Your assignment: Would you return the lines from the one that contains "Дивертор для змішувача" to the last line of the entries below, exactly and with nothing added?
** Opening Source information block **
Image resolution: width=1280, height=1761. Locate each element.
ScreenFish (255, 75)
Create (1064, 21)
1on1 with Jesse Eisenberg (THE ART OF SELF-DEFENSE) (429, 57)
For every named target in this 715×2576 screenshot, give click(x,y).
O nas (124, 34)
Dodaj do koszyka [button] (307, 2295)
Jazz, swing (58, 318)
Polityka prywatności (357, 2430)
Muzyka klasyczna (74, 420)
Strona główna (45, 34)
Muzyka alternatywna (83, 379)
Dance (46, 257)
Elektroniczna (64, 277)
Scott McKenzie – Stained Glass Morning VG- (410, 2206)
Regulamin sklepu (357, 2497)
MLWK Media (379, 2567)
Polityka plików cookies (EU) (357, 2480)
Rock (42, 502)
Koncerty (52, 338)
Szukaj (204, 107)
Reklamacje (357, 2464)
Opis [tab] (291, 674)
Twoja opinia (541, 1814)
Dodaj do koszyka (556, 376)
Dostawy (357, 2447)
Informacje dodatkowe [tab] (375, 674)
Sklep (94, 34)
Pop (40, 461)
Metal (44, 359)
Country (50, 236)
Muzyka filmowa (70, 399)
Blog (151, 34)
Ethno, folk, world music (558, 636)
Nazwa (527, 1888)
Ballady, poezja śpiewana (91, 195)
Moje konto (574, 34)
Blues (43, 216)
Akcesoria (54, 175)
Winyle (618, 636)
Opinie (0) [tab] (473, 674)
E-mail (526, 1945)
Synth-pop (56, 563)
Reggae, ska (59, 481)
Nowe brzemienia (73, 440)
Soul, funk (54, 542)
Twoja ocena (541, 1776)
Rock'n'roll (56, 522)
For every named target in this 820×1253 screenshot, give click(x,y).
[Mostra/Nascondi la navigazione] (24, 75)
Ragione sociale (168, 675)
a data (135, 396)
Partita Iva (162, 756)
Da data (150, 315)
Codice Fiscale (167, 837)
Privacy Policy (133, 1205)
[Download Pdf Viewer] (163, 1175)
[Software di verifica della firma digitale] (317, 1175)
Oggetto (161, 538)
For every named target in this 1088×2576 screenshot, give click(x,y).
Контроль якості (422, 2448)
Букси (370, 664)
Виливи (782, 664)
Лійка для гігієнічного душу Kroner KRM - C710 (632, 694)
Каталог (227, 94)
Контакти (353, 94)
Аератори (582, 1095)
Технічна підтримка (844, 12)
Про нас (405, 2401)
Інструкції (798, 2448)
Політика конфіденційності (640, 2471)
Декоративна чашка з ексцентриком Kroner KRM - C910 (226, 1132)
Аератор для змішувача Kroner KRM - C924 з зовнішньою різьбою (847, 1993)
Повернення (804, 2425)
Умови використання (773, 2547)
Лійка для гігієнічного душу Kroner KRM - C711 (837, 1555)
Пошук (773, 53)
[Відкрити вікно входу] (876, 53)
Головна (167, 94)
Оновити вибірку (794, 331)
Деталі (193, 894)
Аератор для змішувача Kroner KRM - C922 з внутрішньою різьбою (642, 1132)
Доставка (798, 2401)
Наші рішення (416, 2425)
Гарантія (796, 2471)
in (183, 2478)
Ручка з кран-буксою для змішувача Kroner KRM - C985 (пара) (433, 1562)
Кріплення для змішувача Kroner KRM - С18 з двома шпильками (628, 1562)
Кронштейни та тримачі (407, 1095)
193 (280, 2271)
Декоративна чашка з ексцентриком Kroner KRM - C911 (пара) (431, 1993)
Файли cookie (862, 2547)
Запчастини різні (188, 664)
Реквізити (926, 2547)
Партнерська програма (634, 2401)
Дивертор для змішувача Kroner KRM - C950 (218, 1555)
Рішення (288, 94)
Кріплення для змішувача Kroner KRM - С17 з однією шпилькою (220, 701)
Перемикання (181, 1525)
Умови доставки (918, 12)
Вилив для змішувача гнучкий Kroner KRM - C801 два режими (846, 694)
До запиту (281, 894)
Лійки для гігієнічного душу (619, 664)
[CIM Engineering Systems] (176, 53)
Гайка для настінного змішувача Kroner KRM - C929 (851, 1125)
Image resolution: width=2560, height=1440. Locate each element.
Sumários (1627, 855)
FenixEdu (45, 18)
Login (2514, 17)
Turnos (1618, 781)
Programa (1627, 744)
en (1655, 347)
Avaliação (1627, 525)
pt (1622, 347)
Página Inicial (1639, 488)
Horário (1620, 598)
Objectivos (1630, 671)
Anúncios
** Closing Source information block **
Exercise result:
Дивертор для змішувача Kroner KRM - C950 (218, 1555)
Рішення (288, 94)
Кріплення для змішувача Kroner KRM - С17 з однією шпилькою (220, 701)
Перемикання (181, 1525)
Умови доставки (918, 12)
Вилив для змішувача гнучкий Kroner KRM - C801 два режими (846, 694)
До запиту (281, 894)
Лійки для гігієнічного душу (619, 664)
[CIM Engineering Systems] (176, 53)
Гайка для настінного змішувача Kroner KRM - C929 (851, 1125)
Image resolution: width=2560, height=1440. Locate each element.
Sumários (1627, 855)
FenixEdu (45, 18)
Login (2514, 17)
Turnos (1618, 781)
Programa (1627, 744)
en (1655, 347)
Avaliação (1627, 525)
pt (1622, 347)
Página Inicial (1639, 488)
Horário (1620, 598)
Objectivos (1630, 671)
Anúncios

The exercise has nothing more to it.